You have 10 liters of a 10% acid and water solution. How much water do you need to add to get a 4% concentration of acid in water?
So there’s 1 liter of acid, 9 liters of water. So far, so good.
You want to end up with 25 liters of water to 1 liter of acid, right? 1 L/25 L = 0.04, the correct concentration.
So my thinking was that the answer is 16: 25 liters of water required minus 9 liters of water existing in the solution. This gives you a total of 1 liter of acid and 25 liters of water.
Apparently this is incorrect and the answer is actually 15–you’re supposed to subtract 10. To me, this seems like there’s now too much acid in proportion to water–wouldn’t it now be 1 part acid to 24 parts water?
It’s been many years since I last took basic algebra, so could someone please bear with me and explain the correct solution (ba dum bum) so that it makes intuitive sense to me?
No, you want to end up with 24 liters of water and 1 liter of acid. Your solution would be 1/26th acid which is less than 4%.

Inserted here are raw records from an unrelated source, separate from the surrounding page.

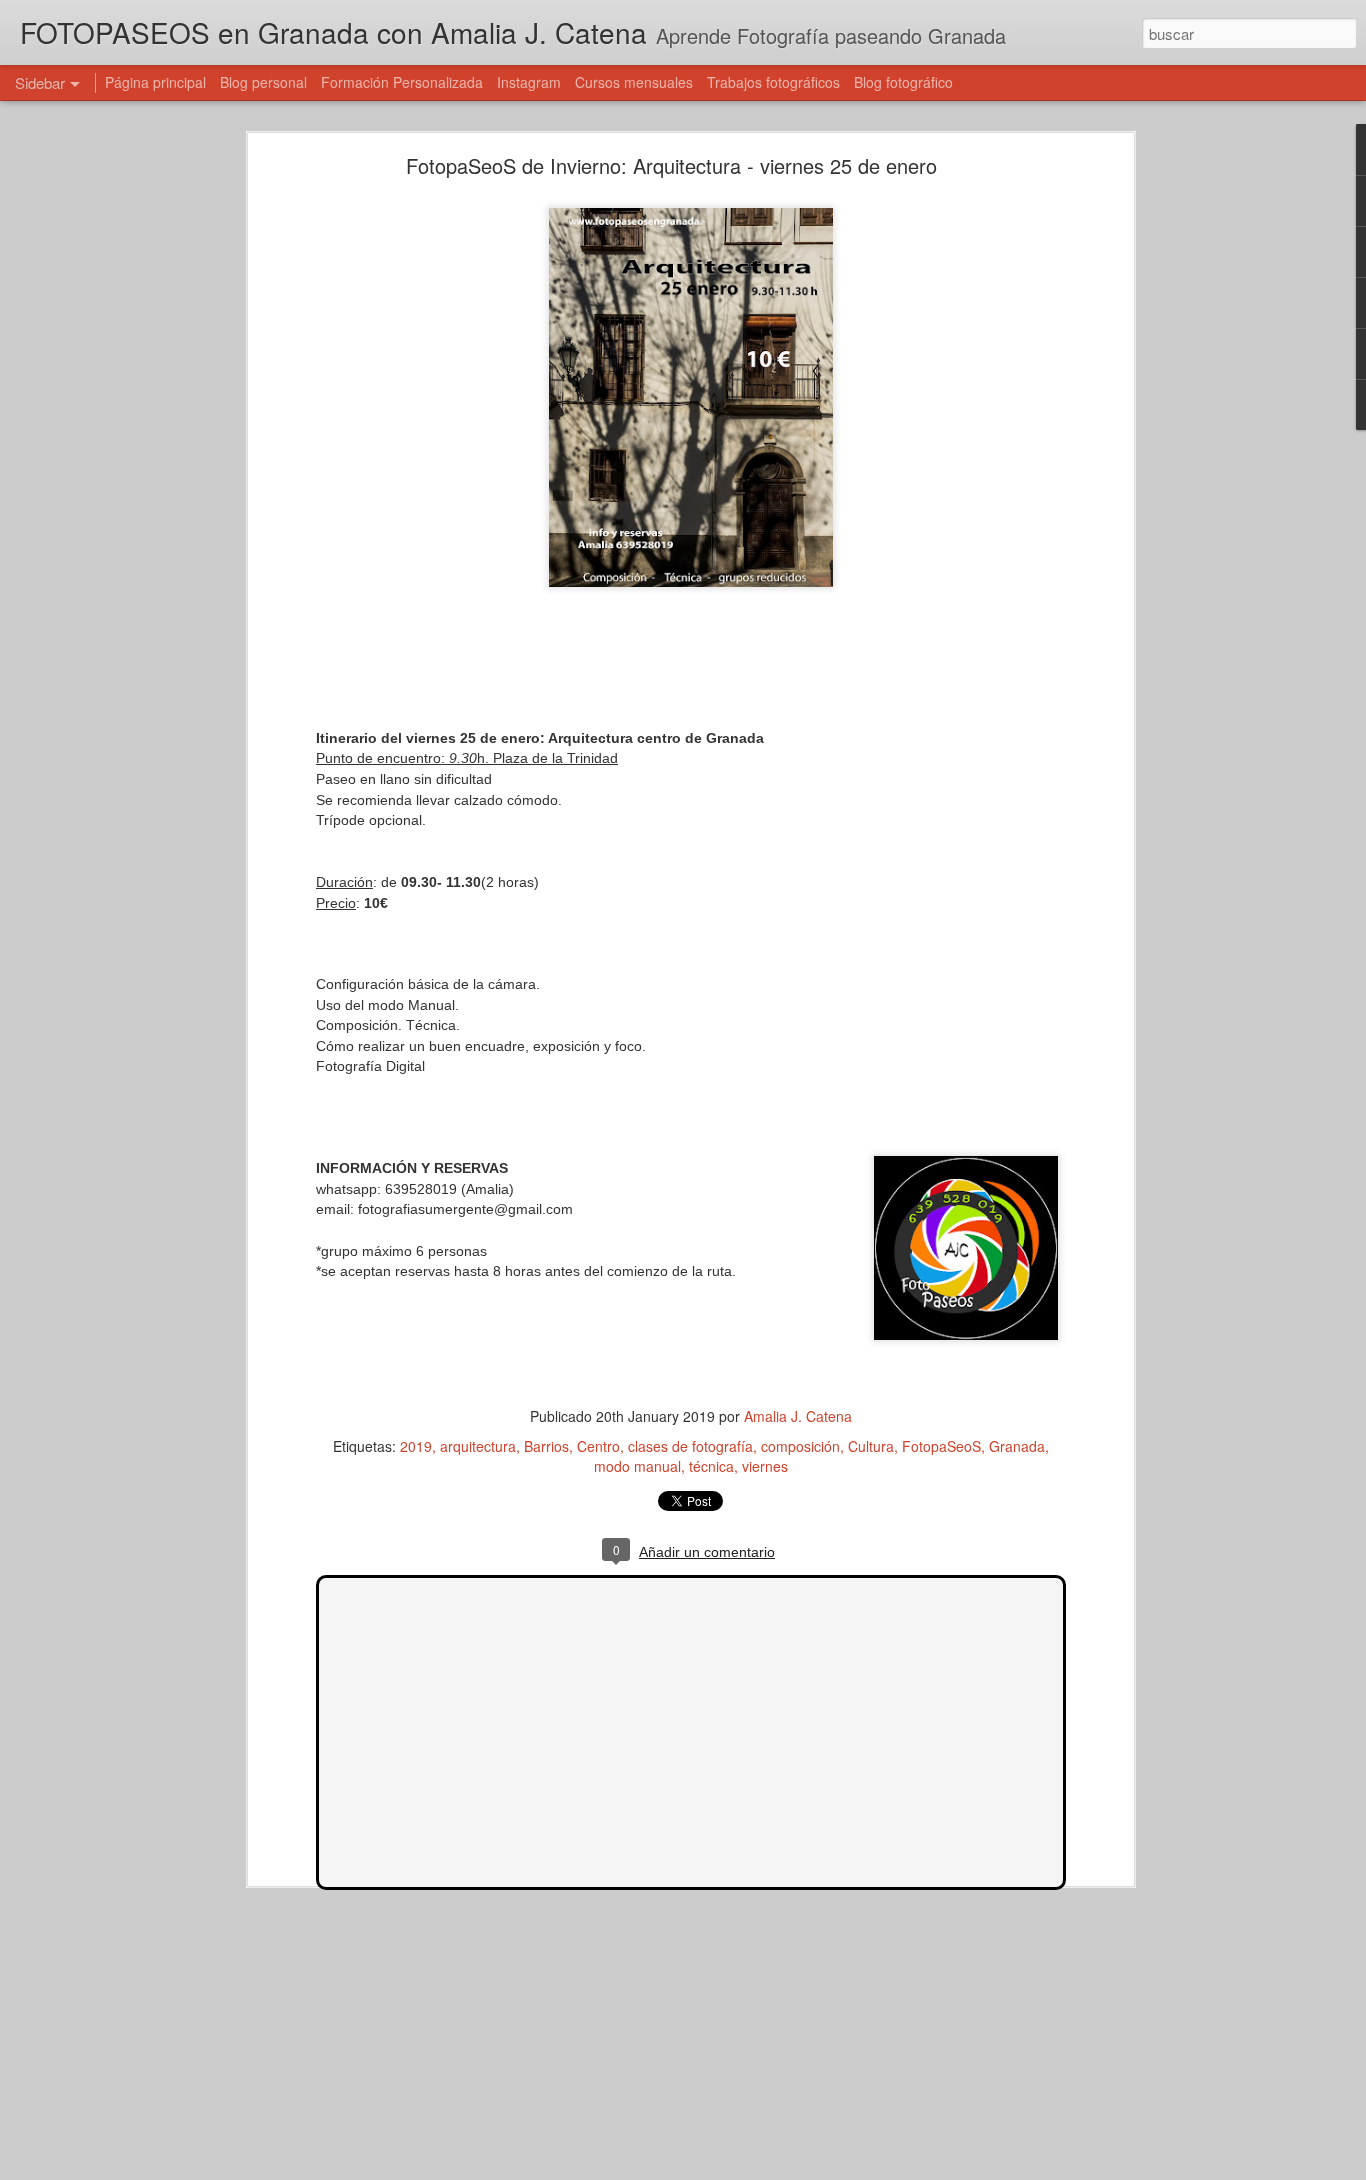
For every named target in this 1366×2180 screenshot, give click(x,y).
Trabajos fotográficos (773, 82)
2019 (416, 1446)
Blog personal (263, 82)
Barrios (546, 1446)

Say you had 100 liters of solution. To be 4% acid, you need 96 liters of water and 4 liters would need to be acid. 25 liters is 1/4 of 100 liters. 1/4 of 96 is 24, 1/4 of 4 is 1. 24 water to 1 acid.
In the unlikely event that further clarification is necessary, the OP is making the common mistake of confusing ratios with percentages. A ratio of water to acid of 24:1 means that there are 25 parts in total, so 1 in 25 parts are acid, giving a percentage of 4 (i.e. 4%).
Notice that the 1 liter of acid represents 10% of the solution, not 10% of the water. (1 is 10% of 10, not 10% of 9.) To be consistent, you want to end up with a solution in which your 1 liter of acid is 25% of the solution, not 25% of the water present.